====== RECORDS FOR THIS EXERCISE
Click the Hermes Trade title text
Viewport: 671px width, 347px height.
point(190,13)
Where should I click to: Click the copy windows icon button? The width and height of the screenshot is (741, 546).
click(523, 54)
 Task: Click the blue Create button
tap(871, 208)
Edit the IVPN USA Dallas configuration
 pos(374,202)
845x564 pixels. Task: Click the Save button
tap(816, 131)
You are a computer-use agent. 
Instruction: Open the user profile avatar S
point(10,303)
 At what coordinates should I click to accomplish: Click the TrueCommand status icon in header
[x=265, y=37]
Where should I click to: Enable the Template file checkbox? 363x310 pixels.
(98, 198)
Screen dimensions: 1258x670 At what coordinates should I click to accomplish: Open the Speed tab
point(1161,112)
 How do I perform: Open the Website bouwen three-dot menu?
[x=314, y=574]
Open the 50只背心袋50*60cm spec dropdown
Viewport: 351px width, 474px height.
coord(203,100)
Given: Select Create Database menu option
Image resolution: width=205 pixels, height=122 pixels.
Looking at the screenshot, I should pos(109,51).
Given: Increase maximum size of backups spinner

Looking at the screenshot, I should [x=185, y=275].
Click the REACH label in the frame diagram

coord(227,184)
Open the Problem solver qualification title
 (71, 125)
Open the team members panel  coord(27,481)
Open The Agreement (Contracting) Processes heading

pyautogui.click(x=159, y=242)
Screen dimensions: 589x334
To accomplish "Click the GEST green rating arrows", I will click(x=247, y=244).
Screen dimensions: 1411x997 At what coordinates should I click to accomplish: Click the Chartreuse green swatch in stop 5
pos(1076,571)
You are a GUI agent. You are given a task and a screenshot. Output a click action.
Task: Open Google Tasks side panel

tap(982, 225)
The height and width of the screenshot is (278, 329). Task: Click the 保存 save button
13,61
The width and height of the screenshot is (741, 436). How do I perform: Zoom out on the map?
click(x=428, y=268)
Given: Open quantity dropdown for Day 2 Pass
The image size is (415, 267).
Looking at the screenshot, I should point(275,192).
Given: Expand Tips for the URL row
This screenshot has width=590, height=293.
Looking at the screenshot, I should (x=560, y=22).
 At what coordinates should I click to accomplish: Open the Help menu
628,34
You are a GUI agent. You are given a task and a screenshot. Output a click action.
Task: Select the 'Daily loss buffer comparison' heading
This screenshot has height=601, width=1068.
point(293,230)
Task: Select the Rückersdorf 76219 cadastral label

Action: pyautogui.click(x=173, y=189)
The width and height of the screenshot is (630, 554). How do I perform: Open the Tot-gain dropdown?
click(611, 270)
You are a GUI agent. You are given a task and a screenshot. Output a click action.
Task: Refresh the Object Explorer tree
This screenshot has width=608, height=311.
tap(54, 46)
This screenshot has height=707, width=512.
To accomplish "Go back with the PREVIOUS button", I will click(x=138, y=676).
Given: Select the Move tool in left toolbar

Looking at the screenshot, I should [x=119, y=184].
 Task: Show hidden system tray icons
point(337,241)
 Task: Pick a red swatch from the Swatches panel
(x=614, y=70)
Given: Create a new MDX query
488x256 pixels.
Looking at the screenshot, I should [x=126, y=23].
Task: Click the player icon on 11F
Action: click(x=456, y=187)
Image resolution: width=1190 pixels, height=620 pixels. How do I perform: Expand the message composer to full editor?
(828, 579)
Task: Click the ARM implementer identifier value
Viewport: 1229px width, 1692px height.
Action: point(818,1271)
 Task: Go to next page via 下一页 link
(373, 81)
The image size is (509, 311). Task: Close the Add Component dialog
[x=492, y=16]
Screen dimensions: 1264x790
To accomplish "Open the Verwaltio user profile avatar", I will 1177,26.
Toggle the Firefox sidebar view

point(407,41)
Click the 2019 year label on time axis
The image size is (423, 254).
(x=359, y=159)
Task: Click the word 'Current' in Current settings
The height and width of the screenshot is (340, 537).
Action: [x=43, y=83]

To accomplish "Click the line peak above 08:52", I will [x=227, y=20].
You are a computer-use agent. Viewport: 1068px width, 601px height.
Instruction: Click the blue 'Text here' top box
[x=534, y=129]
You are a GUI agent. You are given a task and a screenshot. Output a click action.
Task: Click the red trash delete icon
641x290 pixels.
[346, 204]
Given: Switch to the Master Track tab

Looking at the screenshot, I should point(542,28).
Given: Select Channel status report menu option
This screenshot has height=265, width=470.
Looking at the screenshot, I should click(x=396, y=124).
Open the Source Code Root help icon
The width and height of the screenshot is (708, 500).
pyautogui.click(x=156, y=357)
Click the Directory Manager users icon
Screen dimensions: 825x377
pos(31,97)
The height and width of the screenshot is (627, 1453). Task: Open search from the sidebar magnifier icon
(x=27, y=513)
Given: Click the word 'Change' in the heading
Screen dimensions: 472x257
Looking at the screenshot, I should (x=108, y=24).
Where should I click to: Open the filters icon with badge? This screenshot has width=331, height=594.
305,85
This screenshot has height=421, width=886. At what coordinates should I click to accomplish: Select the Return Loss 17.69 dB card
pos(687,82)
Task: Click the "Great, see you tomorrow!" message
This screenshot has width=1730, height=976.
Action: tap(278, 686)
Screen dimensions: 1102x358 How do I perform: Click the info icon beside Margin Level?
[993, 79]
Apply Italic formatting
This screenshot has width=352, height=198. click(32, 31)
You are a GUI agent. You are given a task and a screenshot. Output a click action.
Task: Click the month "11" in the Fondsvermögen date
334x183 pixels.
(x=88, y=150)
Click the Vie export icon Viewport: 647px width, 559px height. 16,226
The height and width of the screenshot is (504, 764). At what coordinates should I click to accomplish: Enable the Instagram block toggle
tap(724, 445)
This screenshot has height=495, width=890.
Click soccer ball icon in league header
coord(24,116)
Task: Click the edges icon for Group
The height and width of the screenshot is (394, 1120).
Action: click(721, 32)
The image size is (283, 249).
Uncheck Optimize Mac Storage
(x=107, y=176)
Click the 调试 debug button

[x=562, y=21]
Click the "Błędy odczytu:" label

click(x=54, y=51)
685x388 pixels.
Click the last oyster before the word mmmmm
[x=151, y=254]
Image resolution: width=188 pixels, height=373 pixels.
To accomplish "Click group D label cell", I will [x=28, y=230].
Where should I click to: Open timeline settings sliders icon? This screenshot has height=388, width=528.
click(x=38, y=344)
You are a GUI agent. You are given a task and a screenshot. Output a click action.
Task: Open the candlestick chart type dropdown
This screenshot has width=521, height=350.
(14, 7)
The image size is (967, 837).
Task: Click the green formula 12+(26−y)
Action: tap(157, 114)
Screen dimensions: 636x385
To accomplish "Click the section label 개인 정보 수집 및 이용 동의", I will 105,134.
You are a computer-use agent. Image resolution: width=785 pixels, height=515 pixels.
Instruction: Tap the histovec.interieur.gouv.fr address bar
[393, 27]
============
**WHAT THE EXERCISE ASKS**
The answer should consist of every entry, repeated word for word.

**TASK ANSWER**
Click the Hermes Trade title text
Viewport: 671px width, 347px height.
point(190,13)
Where should I click to: Click the copy windows icon button? The width and height of the screenshot is (741, 546).
click(523, 54)
 Task: Click the blue Create button
tap(871, 208)
Edit the IVPN USA Dallas configuration
 pos(374,202)
845x564 pixels. Task: Click the Save button
tap(816, 131)
You are a computer-use agent. 
Instruction: Open the user profile avatar S
point(10,303)
 At what coordinates should I click to accomplish: Click the TrueCommand status icon in header
[x=265, y=37]
Where should I click to: Enable the Template file checkbox? 363x310 pixels.
(98, 198)
Screen dimensions: 1258x670 At what coordinates should I click to accomplish: Open the Speed tab
point(1161,112)
 How do I perform: Open the Website bouwen three-dot menu?
[x=314, y=574]
Open the 50只背心袋50*60cm spec dropdown
Viewport: 351px width, 474px height.
coord(203,100)
Given: Select Create Database menu option
Image resolution: width=205 pixels, height=122 pixels.
Looking at the screenshot, I should pos(109,51).
Given: Increase maximum size of backups spinner

Looking at the screenshot, I should [x=185, y=275].
Click the REACH label in the frame diagram

coord(227,184)
Open the Problem solver qualification title
 (71, 125)
Open the team members panel  coord(27,481)
Open The Agreement (Contracting) Processes heading

pyautogui.click(x=159, y=242)
Screen dimensions: 589x334
To accomplish "Click the GEST green rating arrows", I will click(x=247, y=244).
Screen dimensions: 1411x997 At what coordinates should I click to accomplish: Click the Chartreuse green swatch in stop 5
pos(1076,571)
You are a GUI agent. You are given a task and a screenshot. Output a click action.
Task: Open Google Tasks side panel

tap(982, 225)
The height and width of the screenshot is (278, 329). Task: Click the 保存 save button
13,61
The width and height of the screenshot is (741, 436). How do I perform: Zoom out on the map?
click(x=428, y=268)
Given: Open quantity dropdown for Day 2 Pass
The image size is (415, 267).
Looking at the screenshot, I should point(275,192).
Given: Expand Tips for the URL row
This screenshot has width=590, height=293.
Looking at the screenshot, I should (x=560, y=22).
 At what coordinates should I click to accomplish: Open the Help menu
628,34
You are a GUI agent. You are given a task and a screenshot. Output a click action.
Task: Select the 'Daily loss buffer comparison' heading
This screenshot has height=601, width=1068.
point(293,230)
Task: Select the Rückersdorf 76219 cadastral label

Action: pyautogui.click(x=173, y=189)
The width and height of the screenshot is (630, 554). How do I perform: Open the Tot-gain dropdown?
click(611, 270)
You are a GUI agent. You are given a task and a screenshot. Output a click action.
Task: Refresh the Object Explorer tree
This screenshot has width=608, height=311.
tap(54, 46)
This screenshot has height=707, width=512.
To accomplish "Go back with the PREVIOUS button", I will click(x=138, y=676).
Given: Select the Move tool in left toolbar

Looking at the screenshot, I should [x=119, y=184].
 Task: Show hidden system tray icons
point(337,241)
 Task: Pick a red swatch from the Swatches panel
(x=614, y=70)
Given: Create a new MDX query
488x256 pixels.
Looking at the screenshot, I should [x=126, y=23].
Task: Click the player icon on 11F
Action: click(x=456, y=187)
Image resolution: width=1190 pixels, height=620 pixels. How do I perform: Expand the message composer to full editor?
(828, 579)
Task: Click the ARM implementer identifier value
Viewport: 1229px width, 1692px height.
Action: point(818,1271)
 Task: Go to next page via 下一页 link
(373, 81)
The image size is (509, 311). Task: Close the Add Component dialog
[x=492, y=16]
Screen dimensions: 1264x790
To accomplish "Open the Verwaltio user profile avatar", I will 1177,26.
Toggle the Firefox sidebar view

point(407,41)
Click the 2019 year label on time axis
The image size is (423, 254).
(x=359, y=159)
Task: Click the word 'Current' in Current settings
The height and width of the screenshot is (340, 537).
Action: [x=43, y=83]

To accomplish "Click the line peak above 08:52", I will [x=227, y=20].
You are a computer-use agent. Viewport: 1068px width, 601px height.
Instruction: Click the blue 'Text here' top box
[x=534, y=129]
You are a GUI agent. You are given a task and a screenshot. Output a click action.
Task: Click the red trash delete icon
641x290 pixels.
[346, 204]
Given: Switch to the Master Track tab

Looking at the screenshot, I should point(542,28).
Given: Select Channel status report menu option
This screenshot has height=265, width=470.
Looking at the screenshot, I should click(x=396, y=124).
Open the Source Code Root help icon
The width and height of the screenshot is (708, 500).
pyautogui.click(x=156, y=357)
Click the Directory Manager users icon
Screen dimensions: 825x377
pos(31,97)
The height and width of the screenshot is (627, 1453). Task: Open search from the sidebar magnifier icon
(x=27, y=513)
Given: Click the word 'Change' in the heading
Screen dimensions: 472x257
Looking at the screenshot, I should (x=108, y=24).
Where should I click to: Open the filters icon with badge? This screenshot has width=331, height=594.
305,85
This screenshot has height=421, width=886. At what coordinates should I click to accomplish: Select the Return Loss 17.69 dB card
pos(687,82)
Task: Click the "Great, see you tomorrow!" message
This screenshot has width=1730, height=976.
Action: tap(278, 686)
Screen dimensions: 1102x358 How do I perform: Click the info icon beside Margin Level?
[993, 79]
Apply Italic formatting
This screenshot has width=352, height=198. click(32, 31)
You are a GUI agent. You are given a task and a screenshot. Output a click action.
Task: Click the month "11" in the Fondsvermögen date
334x183 pixels.
(x=88, y=150)
Click the Vie export icon Viewport: 647px width, 559px height. 16,226
The height and width of the screenshot is (504, 764). At what coordinates should I click to accomplish: Enable the Instagram block toggle
tap(724, 445)
This screenshot has height=495, width=890.
Click soccer ball icon in league header
coord(24,116)
Task: Click the edges icon for Group
The height and width of the screenshot is (394, 1120).
Action: click(721, 32)
The image size is (283, 249).
Uncheck Optimize Mac Storage
(x=107, y=176)
Click the 调试 debug button

[x=562, y=21]
Click the "Błędy odczytu:" label

click(x=54, y=51)
685x388 pixels.
Click the last oyster before the word mmmmm
[x=151, y=254]
Image resolution: width=188 pixels, height=373 pixels.
To accomplish "Click group D label cell", I will [x=28, y=230].
Where should I click to: Open timeline settings sliders icon? This screenshot has height=388, width=528.
click(x=38, y=344)
You are a GUI agent. You are given a task and a screenshot. Output a click action.
Task: Open the candlestick chart type dropdown
This screenshot has width=521, height=350.
(14, 7)
The image size is (967, 837).
Task: Click the green formula 12+(26−y)
Action: tap(157, 114)
Screen dimensions: 636x385
To accomplish "Click the section label 개인 정보 수집 및 이용 동의", I will 105,134.
You are a computer-use agent. Image resolution: width=785 pixels, height=515 pixels.
Instruction: Tap the histovec.interieur.gouv.fr address bar
[393, 27]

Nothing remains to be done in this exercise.